The Public Health Agency of Canada on Wednesday announced $223,000 for three organizations to develop public education tools and resources for public health professionals, educators and other stakeholders.

Western will get $99,000 to work on school-based interventions aimed at promoting positive youth development and preventing cannabis use and substance abuse by young people.

“This investment allows us to use evidence-based research to ensure critical key messages are reaching those adults who interact with youth daily,” Claire Crooks, the education professor who heads Western’s Centre for School Mental Health, said in a release.

“Although new legislation changes the landscape, we know a lot about how to help youth develop the assets they need to make healthy choices.”

The news comes as Prime Minister Justin Trudeau’s government sends Bill C-45, his legal marijuana law, back to the Senate in what are likely the final procedural steps that could see the bill approved in coming days, Postmedia News reported.

Trudeau’s Liberals campaigned three years ago on making Canada the first G-7 nation to legalize recreational marijuana use, and Trudeau has pushed for the market to open this summer. However, Conservative senators have slowed passage of the legislation before a summer recess set for June 22, adding to time pressure.

Justice Minister Jody Wilson-Raybould said the government disagrees with more than a dozen bill amendments made by the Senate last week, according to a notice in the Commons official Wednesday agenda. The government accepted two dozen other changes.

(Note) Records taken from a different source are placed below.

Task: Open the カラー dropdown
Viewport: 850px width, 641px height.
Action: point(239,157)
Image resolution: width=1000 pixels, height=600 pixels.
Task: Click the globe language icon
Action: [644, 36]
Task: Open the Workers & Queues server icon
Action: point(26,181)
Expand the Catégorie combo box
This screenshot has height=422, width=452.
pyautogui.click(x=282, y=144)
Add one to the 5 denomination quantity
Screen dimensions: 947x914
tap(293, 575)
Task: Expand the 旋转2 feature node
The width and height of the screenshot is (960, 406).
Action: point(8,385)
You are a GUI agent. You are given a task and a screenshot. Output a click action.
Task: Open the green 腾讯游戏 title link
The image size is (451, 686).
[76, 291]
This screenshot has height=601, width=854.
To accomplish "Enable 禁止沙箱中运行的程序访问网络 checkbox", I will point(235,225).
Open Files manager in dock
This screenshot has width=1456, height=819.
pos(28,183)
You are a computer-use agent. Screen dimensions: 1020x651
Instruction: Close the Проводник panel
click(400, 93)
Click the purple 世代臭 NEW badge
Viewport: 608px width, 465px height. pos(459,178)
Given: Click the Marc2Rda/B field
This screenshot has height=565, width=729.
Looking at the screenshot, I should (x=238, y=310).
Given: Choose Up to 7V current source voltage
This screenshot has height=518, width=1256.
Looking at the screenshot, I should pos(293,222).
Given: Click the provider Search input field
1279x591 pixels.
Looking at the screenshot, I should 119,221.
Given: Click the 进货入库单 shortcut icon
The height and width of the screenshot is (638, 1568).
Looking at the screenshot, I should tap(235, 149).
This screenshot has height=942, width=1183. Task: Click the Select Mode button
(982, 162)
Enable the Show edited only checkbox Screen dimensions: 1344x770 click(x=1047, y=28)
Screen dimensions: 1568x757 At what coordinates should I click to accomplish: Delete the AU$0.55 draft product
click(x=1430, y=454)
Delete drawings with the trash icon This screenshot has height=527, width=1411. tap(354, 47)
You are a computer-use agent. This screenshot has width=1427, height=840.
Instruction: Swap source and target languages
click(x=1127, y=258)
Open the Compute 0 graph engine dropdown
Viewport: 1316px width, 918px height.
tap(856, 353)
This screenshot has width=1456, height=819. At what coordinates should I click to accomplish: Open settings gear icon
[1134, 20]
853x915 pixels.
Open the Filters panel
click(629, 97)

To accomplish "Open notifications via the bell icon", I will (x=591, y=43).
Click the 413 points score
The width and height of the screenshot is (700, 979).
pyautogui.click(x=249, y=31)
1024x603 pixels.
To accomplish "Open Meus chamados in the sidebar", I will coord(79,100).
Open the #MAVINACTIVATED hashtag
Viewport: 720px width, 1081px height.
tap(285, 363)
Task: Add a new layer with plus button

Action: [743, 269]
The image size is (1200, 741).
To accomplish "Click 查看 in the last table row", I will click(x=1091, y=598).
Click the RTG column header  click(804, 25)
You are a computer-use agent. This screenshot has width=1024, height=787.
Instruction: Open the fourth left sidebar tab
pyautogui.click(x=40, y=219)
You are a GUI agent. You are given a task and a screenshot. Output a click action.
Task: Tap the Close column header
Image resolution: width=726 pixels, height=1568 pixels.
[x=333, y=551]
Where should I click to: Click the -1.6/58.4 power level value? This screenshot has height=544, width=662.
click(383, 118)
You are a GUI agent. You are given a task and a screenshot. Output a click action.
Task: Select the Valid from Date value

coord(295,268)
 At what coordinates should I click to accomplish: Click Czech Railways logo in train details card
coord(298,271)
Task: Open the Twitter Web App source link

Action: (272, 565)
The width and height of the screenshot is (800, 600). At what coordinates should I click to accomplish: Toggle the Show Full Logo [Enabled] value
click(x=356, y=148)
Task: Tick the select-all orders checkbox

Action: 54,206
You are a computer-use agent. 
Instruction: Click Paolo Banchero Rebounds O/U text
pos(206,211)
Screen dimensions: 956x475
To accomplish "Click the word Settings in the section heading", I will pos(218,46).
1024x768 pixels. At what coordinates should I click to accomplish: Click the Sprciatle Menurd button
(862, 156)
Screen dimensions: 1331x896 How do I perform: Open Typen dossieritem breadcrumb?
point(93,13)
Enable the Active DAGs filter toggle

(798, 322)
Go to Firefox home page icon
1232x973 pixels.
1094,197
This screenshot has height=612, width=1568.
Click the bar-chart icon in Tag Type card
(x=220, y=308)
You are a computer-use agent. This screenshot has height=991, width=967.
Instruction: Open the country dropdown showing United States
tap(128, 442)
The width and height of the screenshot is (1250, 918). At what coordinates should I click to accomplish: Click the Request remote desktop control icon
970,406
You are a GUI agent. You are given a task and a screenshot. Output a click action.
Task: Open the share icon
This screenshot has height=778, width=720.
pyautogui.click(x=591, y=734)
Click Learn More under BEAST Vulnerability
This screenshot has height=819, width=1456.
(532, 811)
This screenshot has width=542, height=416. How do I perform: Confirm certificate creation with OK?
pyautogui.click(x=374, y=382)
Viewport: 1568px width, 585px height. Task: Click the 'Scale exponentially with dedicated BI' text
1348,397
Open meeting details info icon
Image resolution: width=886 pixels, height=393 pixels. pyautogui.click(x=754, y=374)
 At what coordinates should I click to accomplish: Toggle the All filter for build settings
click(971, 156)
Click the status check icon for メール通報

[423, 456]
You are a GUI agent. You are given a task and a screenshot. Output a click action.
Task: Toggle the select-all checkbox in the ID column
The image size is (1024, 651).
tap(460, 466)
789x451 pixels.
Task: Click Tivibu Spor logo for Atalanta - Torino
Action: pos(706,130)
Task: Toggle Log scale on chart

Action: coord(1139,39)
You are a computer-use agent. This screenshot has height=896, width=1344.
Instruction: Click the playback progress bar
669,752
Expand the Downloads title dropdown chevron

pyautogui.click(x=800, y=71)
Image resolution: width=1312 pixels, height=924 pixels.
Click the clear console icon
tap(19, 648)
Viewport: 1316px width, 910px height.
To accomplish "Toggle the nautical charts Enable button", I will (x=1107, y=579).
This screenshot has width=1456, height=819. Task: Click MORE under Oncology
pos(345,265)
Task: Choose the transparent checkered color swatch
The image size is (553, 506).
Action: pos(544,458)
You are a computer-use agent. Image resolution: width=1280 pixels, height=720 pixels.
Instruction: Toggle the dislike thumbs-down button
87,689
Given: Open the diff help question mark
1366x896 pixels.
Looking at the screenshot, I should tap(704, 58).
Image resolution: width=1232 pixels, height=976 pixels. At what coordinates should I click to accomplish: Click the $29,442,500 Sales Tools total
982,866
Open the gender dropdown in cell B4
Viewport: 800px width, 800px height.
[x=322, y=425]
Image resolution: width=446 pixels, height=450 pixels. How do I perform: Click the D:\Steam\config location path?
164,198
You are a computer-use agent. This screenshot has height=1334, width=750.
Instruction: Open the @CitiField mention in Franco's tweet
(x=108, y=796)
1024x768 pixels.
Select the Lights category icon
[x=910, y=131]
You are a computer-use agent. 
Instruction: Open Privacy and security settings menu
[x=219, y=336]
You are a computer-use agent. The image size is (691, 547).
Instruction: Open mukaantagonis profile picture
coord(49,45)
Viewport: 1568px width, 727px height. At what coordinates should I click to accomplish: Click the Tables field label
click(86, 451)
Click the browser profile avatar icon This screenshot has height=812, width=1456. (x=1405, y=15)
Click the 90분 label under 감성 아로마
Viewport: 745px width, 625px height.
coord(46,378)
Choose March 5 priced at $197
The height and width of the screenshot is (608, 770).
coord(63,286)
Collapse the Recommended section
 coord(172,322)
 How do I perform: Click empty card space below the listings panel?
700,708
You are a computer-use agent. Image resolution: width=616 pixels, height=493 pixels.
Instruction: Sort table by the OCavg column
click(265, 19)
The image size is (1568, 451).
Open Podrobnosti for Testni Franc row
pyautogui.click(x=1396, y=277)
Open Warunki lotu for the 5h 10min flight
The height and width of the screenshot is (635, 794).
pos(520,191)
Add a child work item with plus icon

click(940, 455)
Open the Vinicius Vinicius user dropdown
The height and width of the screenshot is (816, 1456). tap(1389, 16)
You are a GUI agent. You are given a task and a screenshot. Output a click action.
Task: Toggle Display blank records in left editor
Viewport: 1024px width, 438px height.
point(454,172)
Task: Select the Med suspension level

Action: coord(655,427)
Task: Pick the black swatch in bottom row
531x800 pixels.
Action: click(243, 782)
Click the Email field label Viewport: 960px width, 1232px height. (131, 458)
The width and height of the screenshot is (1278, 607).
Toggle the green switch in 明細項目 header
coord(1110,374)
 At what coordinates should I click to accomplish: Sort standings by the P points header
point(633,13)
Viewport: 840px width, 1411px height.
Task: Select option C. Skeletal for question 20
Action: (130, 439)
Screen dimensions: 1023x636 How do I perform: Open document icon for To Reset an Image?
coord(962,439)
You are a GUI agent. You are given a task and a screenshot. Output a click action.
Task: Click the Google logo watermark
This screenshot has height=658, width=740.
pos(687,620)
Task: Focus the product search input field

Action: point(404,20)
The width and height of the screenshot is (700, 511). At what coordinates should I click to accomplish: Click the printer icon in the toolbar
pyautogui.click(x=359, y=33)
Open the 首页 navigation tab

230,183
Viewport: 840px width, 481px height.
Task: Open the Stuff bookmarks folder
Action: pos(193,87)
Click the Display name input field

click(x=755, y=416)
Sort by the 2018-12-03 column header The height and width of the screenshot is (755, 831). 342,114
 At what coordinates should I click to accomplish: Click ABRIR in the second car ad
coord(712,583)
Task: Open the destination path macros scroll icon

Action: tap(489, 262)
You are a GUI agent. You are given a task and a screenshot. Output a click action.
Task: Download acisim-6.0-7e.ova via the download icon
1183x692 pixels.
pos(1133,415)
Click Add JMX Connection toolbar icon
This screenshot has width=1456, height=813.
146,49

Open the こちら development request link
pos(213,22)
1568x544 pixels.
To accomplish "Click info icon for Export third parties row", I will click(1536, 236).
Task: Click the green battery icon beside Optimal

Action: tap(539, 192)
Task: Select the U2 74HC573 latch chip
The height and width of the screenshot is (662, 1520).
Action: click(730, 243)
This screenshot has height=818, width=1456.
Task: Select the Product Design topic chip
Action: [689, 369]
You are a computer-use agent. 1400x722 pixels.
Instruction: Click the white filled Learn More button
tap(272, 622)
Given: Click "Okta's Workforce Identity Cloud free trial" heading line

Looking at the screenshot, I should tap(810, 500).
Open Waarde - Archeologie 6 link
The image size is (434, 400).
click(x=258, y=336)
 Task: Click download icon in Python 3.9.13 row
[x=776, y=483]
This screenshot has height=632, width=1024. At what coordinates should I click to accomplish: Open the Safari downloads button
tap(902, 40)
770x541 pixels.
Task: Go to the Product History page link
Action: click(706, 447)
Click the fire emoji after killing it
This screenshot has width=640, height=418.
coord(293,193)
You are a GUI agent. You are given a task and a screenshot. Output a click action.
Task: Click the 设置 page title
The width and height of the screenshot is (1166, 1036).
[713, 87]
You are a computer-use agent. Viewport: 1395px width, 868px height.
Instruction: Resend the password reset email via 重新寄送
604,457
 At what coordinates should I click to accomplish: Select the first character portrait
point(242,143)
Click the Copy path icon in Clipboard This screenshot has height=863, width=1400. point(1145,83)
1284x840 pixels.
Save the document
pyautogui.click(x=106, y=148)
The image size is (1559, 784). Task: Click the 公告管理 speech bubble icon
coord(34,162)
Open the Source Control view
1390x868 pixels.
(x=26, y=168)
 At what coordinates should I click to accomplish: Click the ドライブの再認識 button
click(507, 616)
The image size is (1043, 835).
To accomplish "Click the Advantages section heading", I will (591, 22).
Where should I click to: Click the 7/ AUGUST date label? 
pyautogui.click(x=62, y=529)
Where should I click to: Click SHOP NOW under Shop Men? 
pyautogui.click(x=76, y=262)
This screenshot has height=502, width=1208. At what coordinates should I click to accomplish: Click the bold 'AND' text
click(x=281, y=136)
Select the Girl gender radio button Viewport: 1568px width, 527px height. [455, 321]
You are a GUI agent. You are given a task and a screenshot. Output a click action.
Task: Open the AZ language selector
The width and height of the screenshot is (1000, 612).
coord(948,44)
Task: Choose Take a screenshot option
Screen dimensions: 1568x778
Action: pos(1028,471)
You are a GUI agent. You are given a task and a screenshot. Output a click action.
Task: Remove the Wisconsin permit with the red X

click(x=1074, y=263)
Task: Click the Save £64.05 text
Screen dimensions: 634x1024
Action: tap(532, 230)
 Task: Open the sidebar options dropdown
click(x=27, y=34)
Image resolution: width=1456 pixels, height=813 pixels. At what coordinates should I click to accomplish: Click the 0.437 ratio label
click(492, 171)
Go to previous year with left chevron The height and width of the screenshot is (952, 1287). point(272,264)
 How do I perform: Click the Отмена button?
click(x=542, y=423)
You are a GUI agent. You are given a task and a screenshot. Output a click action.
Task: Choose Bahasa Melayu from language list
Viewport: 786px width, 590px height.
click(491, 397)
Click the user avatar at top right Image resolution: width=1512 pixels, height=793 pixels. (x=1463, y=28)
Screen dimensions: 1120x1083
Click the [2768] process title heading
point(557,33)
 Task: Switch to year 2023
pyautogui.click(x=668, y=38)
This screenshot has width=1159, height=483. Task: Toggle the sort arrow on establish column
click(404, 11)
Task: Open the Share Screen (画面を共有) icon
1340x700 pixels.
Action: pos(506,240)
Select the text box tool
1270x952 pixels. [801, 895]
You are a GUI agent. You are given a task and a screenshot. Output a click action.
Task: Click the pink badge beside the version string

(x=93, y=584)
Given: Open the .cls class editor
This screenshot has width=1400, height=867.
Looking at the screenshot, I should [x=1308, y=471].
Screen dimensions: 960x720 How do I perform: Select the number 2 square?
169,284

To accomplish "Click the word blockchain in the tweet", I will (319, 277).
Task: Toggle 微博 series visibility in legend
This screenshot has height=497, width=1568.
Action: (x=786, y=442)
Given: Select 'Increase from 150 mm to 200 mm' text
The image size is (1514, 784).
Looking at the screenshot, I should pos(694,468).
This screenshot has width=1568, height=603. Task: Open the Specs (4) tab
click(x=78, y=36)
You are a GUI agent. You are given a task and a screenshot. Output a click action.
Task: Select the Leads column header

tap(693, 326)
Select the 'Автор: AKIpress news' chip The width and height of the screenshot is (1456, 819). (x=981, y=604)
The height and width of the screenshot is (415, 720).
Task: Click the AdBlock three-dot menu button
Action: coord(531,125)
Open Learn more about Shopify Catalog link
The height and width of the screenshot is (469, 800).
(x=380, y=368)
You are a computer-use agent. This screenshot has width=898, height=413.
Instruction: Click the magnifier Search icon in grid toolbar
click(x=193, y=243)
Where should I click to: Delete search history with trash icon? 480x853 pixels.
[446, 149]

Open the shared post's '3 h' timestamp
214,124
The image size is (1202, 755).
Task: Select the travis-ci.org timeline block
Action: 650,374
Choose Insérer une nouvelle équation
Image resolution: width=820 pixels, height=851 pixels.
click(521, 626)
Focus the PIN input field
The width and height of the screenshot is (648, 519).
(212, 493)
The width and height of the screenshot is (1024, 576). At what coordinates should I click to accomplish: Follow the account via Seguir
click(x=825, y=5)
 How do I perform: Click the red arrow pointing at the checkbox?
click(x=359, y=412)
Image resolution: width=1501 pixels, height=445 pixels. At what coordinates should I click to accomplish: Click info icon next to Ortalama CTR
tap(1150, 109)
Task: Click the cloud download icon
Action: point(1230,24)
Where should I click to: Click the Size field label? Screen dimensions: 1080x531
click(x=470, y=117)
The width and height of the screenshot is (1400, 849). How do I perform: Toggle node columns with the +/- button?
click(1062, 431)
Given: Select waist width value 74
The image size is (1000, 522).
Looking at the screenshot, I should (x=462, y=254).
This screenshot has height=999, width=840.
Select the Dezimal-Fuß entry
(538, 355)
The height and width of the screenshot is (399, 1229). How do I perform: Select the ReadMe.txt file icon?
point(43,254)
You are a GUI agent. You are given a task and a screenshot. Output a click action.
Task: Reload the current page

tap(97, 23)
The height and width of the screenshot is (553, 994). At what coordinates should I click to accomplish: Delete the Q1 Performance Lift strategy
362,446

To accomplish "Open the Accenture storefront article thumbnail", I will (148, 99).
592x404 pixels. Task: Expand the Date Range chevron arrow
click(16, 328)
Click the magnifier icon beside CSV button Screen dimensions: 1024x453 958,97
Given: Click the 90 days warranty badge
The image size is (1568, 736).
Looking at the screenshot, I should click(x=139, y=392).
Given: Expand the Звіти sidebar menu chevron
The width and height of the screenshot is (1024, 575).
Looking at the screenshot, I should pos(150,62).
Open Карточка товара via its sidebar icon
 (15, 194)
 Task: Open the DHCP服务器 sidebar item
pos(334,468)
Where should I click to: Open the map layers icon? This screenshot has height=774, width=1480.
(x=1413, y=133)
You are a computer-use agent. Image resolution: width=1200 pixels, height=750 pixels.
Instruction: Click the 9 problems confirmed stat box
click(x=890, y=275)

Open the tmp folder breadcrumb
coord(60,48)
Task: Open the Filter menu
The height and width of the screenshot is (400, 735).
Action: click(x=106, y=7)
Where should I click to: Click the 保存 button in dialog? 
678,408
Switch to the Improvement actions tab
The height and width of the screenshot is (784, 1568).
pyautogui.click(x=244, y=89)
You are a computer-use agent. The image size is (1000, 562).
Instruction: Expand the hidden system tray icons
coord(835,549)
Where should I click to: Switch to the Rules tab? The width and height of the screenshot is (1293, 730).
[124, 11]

The Commons will now vote on Wilson-Raybould’s response, and the Liberal majority means it will almost certainly pass. Such votes can be scheduled quickly. The Senate typically can respond in as little as a day or two, so if it drops its push for the changes rejected by the House, the pot law could be signed by the Governor General this week.

It would be rare for senators, who are appointed to the upper house, to halt bills sent from elected lawmakers in the lower house.